• **Directions for this task**
Report how many lines of the records below include the word "Card". Give nothing but the number.

• **Data records**

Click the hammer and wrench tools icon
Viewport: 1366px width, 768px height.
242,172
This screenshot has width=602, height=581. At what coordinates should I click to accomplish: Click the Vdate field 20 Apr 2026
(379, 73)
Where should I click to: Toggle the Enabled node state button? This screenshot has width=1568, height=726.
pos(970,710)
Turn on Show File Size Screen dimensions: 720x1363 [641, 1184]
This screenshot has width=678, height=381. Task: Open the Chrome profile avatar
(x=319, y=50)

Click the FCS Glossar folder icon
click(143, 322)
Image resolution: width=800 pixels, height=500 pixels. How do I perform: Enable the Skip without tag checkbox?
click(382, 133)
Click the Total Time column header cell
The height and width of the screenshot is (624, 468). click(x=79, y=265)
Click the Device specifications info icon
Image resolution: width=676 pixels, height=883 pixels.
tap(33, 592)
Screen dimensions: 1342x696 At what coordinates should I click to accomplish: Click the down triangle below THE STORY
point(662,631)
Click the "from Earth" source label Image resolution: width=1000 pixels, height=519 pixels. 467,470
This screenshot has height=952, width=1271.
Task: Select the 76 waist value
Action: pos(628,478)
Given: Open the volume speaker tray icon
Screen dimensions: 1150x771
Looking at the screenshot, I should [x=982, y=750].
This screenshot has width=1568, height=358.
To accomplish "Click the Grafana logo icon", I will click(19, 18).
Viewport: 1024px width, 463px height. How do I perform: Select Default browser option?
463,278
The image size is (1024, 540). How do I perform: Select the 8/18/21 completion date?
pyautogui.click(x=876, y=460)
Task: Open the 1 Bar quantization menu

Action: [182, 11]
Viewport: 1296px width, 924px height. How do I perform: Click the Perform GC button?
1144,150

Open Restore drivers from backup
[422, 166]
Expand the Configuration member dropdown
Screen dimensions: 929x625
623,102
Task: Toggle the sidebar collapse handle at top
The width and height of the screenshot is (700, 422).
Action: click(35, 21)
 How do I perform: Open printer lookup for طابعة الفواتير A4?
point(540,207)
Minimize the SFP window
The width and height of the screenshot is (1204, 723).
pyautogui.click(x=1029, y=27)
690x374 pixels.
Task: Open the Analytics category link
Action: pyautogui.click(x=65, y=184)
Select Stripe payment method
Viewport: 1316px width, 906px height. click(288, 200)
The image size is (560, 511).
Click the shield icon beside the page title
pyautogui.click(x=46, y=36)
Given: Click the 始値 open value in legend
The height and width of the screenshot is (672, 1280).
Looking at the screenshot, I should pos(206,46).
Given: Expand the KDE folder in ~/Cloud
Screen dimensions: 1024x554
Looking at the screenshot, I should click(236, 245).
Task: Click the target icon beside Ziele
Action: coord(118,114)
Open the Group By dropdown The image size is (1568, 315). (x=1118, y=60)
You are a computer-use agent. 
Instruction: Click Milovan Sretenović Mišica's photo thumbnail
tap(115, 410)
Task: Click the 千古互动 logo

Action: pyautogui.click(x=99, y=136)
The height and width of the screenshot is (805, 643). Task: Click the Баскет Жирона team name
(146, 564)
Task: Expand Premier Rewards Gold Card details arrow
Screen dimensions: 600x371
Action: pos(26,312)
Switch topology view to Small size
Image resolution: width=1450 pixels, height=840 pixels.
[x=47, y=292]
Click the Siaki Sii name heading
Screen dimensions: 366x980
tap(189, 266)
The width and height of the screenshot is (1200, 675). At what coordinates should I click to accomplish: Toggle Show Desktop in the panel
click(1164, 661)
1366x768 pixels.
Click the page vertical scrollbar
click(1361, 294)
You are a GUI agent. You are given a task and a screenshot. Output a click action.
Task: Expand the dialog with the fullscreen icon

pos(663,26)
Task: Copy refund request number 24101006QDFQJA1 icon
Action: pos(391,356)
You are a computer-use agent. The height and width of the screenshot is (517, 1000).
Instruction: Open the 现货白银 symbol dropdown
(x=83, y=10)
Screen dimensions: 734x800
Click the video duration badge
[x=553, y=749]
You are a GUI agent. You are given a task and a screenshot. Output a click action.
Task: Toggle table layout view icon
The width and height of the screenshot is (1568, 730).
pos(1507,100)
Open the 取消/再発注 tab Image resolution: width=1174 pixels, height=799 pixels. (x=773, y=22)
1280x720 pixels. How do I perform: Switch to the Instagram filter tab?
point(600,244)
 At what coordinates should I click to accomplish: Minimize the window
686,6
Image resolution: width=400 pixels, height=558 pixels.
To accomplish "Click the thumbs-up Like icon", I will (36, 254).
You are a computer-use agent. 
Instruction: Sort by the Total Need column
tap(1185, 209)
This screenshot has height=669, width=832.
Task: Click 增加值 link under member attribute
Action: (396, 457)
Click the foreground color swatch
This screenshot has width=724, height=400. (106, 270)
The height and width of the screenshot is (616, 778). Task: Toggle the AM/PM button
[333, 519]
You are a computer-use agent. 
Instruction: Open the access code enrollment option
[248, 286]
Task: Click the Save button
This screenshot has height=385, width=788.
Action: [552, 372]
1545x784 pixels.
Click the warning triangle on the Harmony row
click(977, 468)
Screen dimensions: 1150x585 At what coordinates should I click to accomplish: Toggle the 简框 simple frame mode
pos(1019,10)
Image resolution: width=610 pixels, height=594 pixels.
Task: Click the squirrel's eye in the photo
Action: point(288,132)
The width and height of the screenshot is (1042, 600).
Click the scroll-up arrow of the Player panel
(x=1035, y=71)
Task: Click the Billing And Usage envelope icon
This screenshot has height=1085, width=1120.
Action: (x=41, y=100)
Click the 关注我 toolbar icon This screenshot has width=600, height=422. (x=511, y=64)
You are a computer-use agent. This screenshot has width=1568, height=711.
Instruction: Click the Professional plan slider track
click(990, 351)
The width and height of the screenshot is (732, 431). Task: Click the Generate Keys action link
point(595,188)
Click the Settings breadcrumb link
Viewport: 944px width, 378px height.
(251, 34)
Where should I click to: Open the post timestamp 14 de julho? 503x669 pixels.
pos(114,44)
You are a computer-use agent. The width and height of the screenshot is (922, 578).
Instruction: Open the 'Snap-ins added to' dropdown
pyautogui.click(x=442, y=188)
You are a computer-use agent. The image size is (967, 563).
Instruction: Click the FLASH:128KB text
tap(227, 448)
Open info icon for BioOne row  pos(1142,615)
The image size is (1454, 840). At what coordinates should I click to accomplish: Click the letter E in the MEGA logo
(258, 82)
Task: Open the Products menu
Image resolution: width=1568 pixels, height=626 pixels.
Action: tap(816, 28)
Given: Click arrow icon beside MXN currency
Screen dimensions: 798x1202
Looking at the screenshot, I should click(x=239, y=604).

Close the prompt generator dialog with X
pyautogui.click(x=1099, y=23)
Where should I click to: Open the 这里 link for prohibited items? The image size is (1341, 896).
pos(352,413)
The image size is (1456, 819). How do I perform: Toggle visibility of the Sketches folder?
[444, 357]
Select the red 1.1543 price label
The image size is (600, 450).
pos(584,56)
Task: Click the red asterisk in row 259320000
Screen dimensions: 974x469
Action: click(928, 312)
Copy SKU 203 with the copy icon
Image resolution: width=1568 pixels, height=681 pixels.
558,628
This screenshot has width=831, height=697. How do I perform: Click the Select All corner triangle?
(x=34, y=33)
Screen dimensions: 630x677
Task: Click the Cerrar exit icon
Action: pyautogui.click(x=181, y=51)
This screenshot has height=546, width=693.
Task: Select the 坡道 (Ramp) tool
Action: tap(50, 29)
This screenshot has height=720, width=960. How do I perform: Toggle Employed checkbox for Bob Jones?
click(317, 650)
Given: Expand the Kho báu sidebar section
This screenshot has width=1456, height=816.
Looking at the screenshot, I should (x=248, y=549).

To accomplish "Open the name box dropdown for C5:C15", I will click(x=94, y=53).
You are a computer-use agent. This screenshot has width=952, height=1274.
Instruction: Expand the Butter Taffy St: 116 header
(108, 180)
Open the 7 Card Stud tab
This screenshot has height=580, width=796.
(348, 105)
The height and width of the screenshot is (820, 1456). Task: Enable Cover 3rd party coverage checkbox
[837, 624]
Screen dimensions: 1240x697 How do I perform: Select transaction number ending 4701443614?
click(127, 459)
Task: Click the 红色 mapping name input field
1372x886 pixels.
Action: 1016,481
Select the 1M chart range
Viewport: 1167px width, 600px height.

• **Exercise solution**
2